[Material provided — start]
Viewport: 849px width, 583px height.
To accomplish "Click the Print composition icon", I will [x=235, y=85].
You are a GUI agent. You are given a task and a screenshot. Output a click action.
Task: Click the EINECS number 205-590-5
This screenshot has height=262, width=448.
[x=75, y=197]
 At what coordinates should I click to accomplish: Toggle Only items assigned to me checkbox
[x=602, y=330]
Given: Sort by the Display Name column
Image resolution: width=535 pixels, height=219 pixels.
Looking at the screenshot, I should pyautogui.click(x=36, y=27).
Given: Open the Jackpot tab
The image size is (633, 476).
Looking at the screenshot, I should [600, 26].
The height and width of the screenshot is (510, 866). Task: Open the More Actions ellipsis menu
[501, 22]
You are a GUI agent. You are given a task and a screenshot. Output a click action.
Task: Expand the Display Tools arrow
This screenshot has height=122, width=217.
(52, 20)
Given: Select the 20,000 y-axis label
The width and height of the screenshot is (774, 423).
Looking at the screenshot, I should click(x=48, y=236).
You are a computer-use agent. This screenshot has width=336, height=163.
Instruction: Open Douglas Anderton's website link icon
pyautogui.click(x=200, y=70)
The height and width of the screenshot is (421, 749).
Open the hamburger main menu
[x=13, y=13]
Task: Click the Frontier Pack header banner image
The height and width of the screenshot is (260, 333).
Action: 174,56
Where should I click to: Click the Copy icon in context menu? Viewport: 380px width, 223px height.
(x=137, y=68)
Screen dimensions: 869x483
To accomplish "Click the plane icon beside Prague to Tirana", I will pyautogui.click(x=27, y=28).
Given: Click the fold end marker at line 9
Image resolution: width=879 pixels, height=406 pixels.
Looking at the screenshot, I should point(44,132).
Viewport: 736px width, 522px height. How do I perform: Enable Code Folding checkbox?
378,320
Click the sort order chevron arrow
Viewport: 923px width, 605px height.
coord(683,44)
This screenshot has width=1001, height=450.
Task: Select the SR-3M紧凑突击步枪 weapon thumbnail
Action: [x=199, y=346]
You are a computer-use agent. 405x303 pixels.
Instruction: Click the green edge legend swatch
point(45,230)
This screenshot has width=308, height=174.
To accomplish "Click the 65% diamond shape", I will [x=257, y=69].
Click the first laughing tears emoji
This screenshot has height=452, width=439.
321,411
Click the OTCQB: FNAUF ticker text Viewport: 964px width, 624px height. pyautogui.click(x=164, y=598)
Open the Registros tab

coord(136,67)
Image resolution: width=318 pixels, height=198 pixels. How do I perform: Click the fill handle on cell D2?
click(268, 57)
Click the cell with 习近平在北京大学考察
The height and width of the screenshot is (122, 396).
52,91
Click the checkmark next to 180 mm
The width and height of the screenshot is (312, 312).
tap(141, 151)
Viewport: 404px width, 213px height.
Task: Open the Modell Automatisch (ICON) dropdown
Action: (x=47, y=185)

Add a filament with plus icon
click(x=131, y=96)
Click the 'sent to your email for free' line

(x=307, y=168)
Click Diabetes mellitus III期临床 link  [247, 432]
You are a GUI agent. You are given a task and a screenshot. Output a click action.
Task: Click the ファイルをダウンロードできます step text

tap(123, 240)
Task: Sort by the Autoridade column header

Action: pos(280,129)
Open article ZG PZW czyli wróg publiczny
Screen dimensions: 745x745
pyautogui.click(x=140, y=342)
[Material provided — finish]
Aim of the task:
Each record must appear again, word for word.

Solution:
Viewport: 849px width, 583px height.
To accomplish "Click the Print composition icon", I will [x=235, y=85].
You are a GUI agent. You are given a task and a screenshot. Output a click action.
Task: Click the EINECS number 205-590-5
This screenshot has height=262, width=448.
[x=75, y=197]
 At what coordinates should I click to accomplish: Toggle Only items assigned to me checkbox
[x=602, y=330]
Given: Sort by the Display Name column
Image resolution: width=535 pixels, height=219 pixels.
Looking at the screenshot, I should pyautogui.click(x=36, y=27).
Given: Open the Jackpot tab
The image size is (633, 476).
Looking at the screenshot, I should [600, 26].
The height and width of the screenshot is (510, 866). Task: Open the More Actions ellipsis menu
[501, 22]
You are a GUI agent. You are given a task and a screenshot. Output a click action.
Task: Expand the Display Tools arrow
This screenshot has height=122, width=217.
(52, 20)
Given: Select the 20,000 y-axis label
The width and height of the screenshot is (774, 423).
Looking at the screenshot, I should click(x=48, y=236).
You are a computer-use agent. This screenshot has width=336, height=163.
Instruction: Open Douglas Anderton's website link icon
pyautogui.click(x=200, y=70)
The height and width of the screenshot is (421, 749).
Open the hamburger main menu
[x=13, y=13]
Task: Click the Frontier Pack header banner image
The height and width of the screenshot is (260, 333).
Action: 174,56
Where should I click to: Click the Copy icon in context menu? Viewport: 380px width, 223px height.
(x=137, y=68)
Screen dimensions: 869x483
To accomplish "Click the plane icon beside Prague to Tirana", I will pyautogui.click(x=27, y=28).
Given: Click the fold end marker at line 9
Image resolution: width=879 pixels, height=406 pixels.
Looking at the screenshot, I should point(44,132).
Viewport: 736px width, 522px height. How do I perform: Enable Code Folding checkbox?
378,320
Click the sort order chevron arrow
Viewport: 923px width, 605px height.
coord(683,44)
This screenshot has width=1001, height=450.
Task: Select the SR-3M紧凑突击步枪 weapon thumbnail
Action: [x=199, y=346]
You are a computer-use agent. 405x303 pixels.
Instruction: Click the green edge legend swatch
point(45,230)
This screenshot has width=308, height=174.
To accomplish "Click the 65% diamond shape", I will [x=257, y=69].
Click the first laughing tears emoji
This screenshot has height=452, width=439.
321,411
Click the OTCQB: FNAUF ticker text Viewport: 964px width, 624px height. pyautogui.click(x=164, y=598)
Open the Registros tab

coord(136,67)
Image resolution: width=318 pixels, height=198 pixels. How do I perform: Click the fill handle on cell D2?
click(268, 57)
Click the cell with 习近平在北京大学考察
The height and width of the screenshot is (122, 396).
52,91
Click the checkmark next to 180 mm
The width and height of the screenshot is (312, 312).
tap(141, 151)
Viewport: 404px width, 213px height.
Task: Open the Modell Automatisch (ICON) dropdown
Action: (x=47, y=185)

Add a filament with plus icon
click(x=131, y=96)
Click the 'sent to your email for free' line

(x=307, y=168)
Click Diabetes mellitus III期临床 link  [247, 432]
You are a GUI agent. You are given a task and a screenshot. Output a click action.
Task: Click the ファイルをダウンロードできます step text

tap(123, 240)
Task: Sort by the Autoridade column header

Action: pos(280,129)
Open article ZG PZW czyli wróg publiczny
Screen dimensions: 745x745
pyautogui.click(x=140, y=342)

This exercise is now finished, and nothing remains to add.